Uh-Oh! SpaghettiOs

I sit in this little room. It is familiar. I can see the water, and it’s beautiful. I wish I could see this sight in times of joy.

I have a perspective of the city that I only have in times of despair. I see three church steeples, and the highway. In the distance, I can see the bright sign at Stew Leonards. I can’t see what is on sale, but I know something is. Probably Chicken.

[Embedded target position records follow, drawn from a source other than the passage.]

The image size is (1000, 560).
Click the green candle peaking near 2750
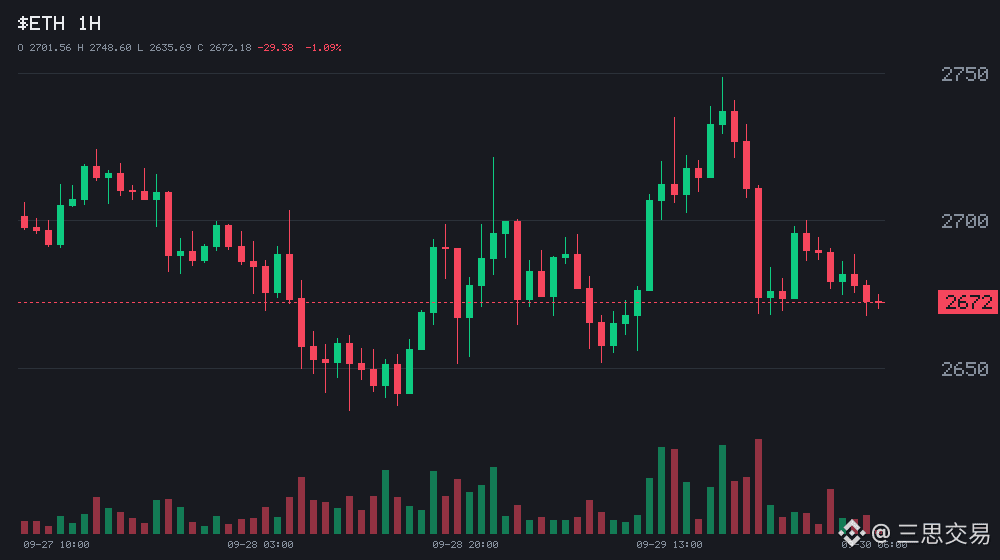point(722,105)
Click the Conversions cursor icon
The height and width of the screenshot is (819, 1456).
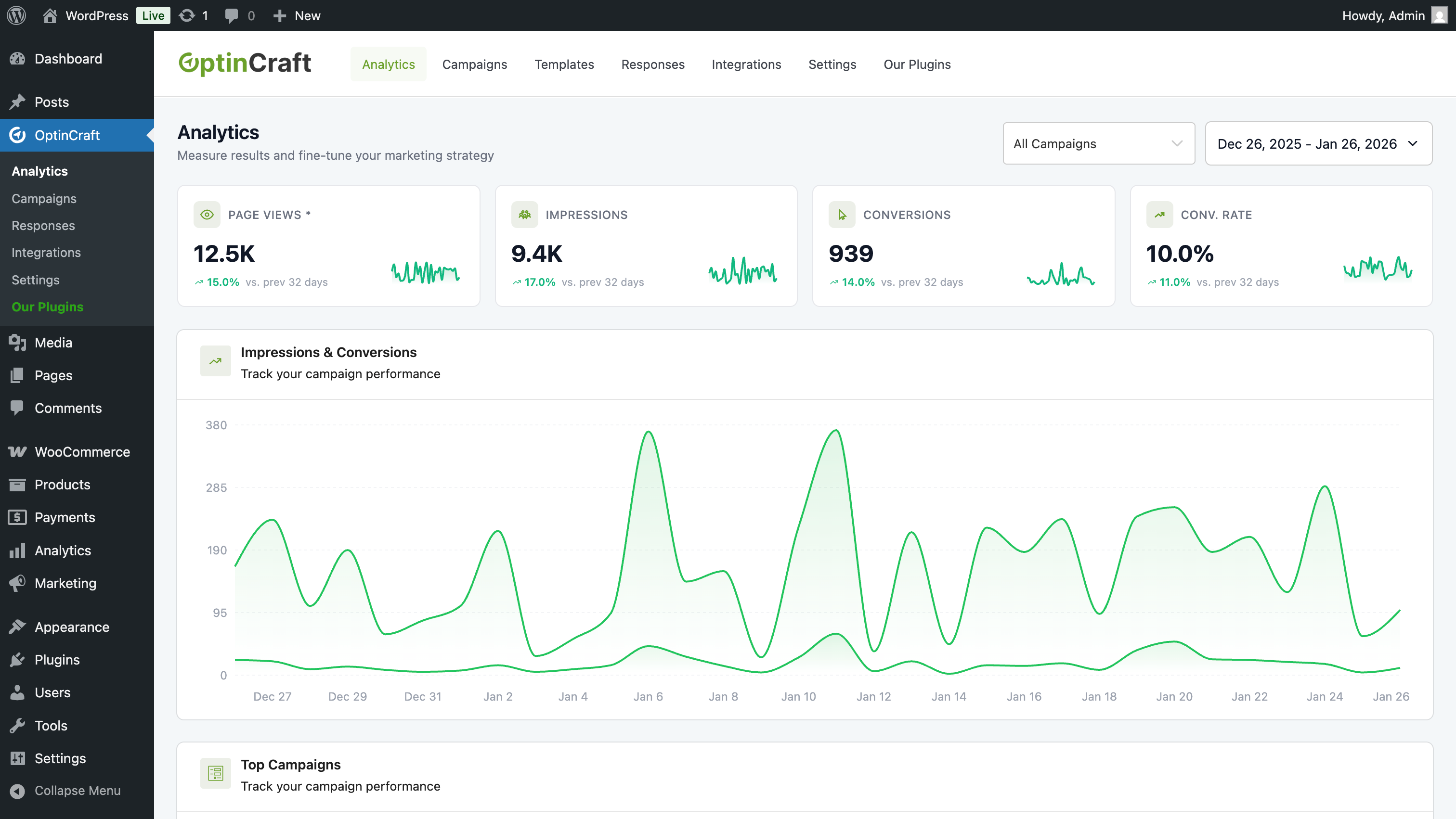pos(842,215)
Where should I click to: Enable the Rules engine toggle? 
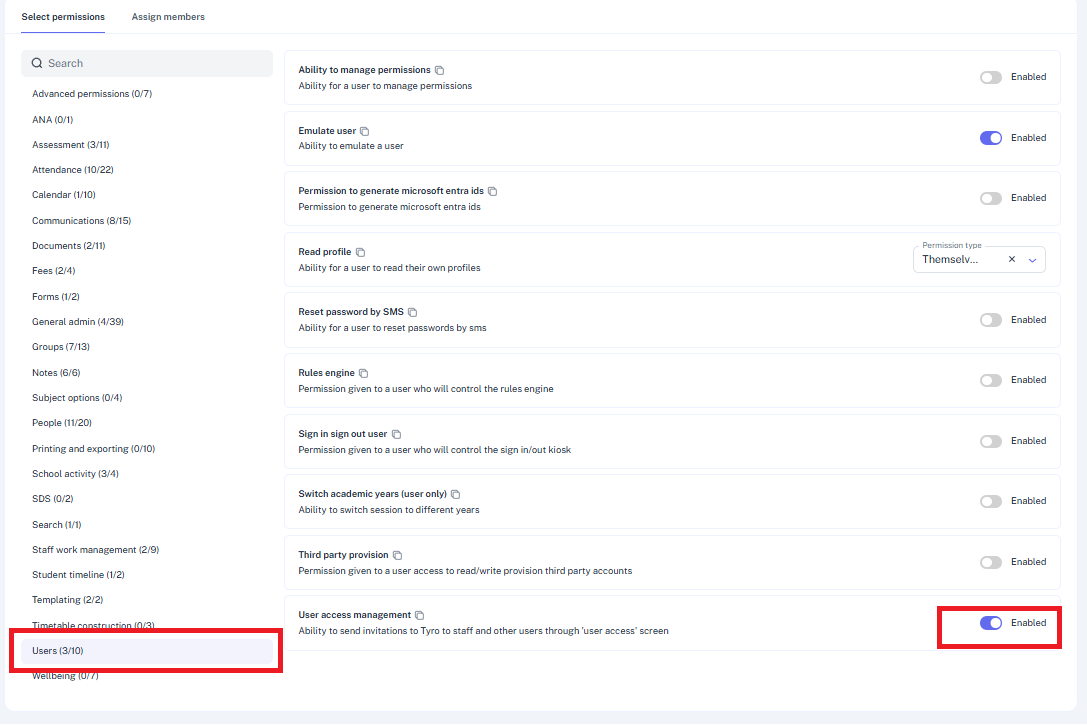coord(990,380)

Placed in my hand is my Uncle’s hand. His hand is swollen and bruised with some lines going in. His grip is strong. It’s a strength that is in disparity to the rest of what I see. Before me lies a man I have known since my birth. He is dying. He now weighs less than my dog. But on he fights.

His name is Padraic, Gaelic for Patrick. Padraic Gannon. It is pronounced Pour-igg. To me, he is Uncle Poo.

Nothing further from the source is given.